Travail à faire —
• 1. Réécrivez le texte sur la perte de la vérité de « Un monde qui » à « la technologie moderne. », en mettant « pensée postmoderne » à la place de « philosophie postmoderne ».
• 2. Poursuivez, s'il vous plaît, le texte sur la perte de la vérité au-delà de sa dernière phrase.

Texte à lire —
Un monde qui demande « Qu’est-ce que la vérité ? » (Michel Varton)

La perte de la vérité

Le marxisme et l’islamisme (et les autres religions) imposent leur vérité. Mais qu’en est-il de notre monde moderne ? Le problème, chez nous, semble inverse : l’absence ou la perte de la vérité. Dans notre monde « post-chrétien », le terme « post-vérité » a été élu mot de l’année en 2016. Sans absolu, tout devient relatif. La vérité devient désuète. La post-vérité se définit ainsi : « Relatif à des circonstances dans lesquelles les faits objectifs ont moins d’influence pour former l’opinion publique que l’appel à l’émotion et aux croyances personnelles ». Cette attaque contre la vérité découle de deux sources : la philosophie postmoderne et la technologie moderne.

Données enregistrées —
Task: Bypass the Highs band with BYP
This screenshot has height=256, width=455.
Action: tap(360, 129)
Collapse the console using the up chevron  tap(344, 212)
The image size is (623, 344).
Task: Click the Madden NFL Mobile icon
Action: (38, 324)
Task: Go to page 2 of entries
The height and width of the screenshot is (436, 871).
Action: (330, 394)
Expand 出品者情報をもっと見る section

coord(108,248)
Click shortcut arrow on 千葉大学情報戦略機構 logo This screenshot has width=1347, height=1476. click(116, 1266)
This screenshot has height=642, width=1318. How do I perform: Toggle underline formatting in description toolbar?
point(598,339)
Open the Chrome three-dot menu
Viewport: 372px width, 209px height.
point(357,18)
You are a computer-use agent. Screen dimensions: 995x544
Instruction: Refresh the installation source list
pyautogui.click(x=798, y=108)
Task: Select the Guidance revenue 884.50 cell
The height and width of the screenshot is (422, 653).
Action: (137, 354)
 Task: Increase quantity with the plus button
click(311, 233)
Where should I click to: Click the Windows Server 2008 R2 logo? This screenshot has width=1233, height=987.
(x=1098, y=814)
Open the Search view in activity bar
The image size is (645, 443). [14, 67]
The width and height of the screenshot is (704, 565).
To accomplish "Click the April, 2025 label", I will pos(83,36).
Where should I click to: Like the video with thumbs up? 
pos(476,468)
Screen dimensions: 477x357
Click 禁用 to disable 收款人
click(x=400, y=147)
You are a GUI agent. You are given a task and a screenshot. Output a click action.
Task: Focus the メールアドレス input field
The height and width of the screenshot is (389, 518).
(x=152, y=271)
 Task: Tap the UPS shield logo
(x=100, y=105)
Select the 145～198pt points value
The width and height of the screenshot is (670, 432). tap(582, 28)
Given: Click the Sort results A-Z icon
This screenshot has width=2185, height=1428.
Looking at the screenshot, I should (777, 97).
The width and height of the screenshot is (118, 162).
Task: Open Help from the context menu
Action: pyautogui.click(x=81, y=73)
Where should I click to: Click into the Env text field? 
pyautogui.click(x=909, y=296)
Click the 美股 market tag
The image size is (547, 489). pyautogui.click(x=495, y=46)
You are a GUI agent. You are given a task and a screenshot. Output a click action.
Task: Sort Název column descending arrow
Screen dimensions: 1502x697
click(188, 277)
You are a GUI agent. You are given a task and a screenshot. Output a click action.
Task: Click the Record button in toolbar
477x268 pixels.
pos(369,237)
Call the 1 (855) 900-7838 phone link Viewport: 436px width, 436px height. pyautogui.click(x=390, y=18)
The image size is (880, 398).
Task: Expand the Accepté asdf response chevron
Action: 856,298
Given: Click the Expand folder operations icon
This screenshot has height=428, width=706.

Réponses rédigées —
• 1.
Un monde qui demande « Qu’est-ce que la vérité ? » (Michel Varton)

La perte de la vérité

Le marxisme et l’islamisme (et les autres religions) imposent leur vérité. Mais qu’en est-il de notre monde moderne ? Le problème, chez nous, semble inverse : l’absence ou la perte de la vérité. Dans notre monde « post-chrétien », le terme « post-vérité » a été élu mot de l’année en 2016. Sans absolu, tout devient relatif. La vérité devient désuète. La post-vérité se définit ainsi : « Relatif à des circonstances dans lesquelles les faits objectifs ont moins d’influence pour former l’opinion publique que l’appel à l’émotion et aux croyances personnelles ». Cette attaque contre la vérité découle de deux sources : la pensée postmoderne et la technologie moderne.

• 2.
La philosophie postmoderne

Quand la vérité est perdue, elle n’a plus d’importance. Dans ce monde de post-vérité, des hommes et des femmes politiques ne se sentent plus obligés de dire la vérité, comme cela est régulièrement manifeste lors des campagnes présidentielles. Même en France, les promesses électorales n’engageraient que… ceux qui les reçoivent. Pour le président turc Erdogan, démocratie et liberté d’expression sont incompatibles entre elles.

La technologie moderne

La seconde raison se trouve dans la technologie moderne. Dans notre monde connecté, la vérité se perd également. Il n’est même plus possible de la distinguer. La post-vérité provient du surplus d’informations, véhiculées par les réseaux sociaux. Ces derniers se sont adaptés aux goûts des personnes. Leurs algorithmes nous permettent d’accéder uniquement à ce que nous voulons croire ou entendre. De nouveau, l’important n’est pas l’objectivité, mais le nombre de clics que l’article peut générer. Cela s’appelle le clickbait (ou : « appât à clics »).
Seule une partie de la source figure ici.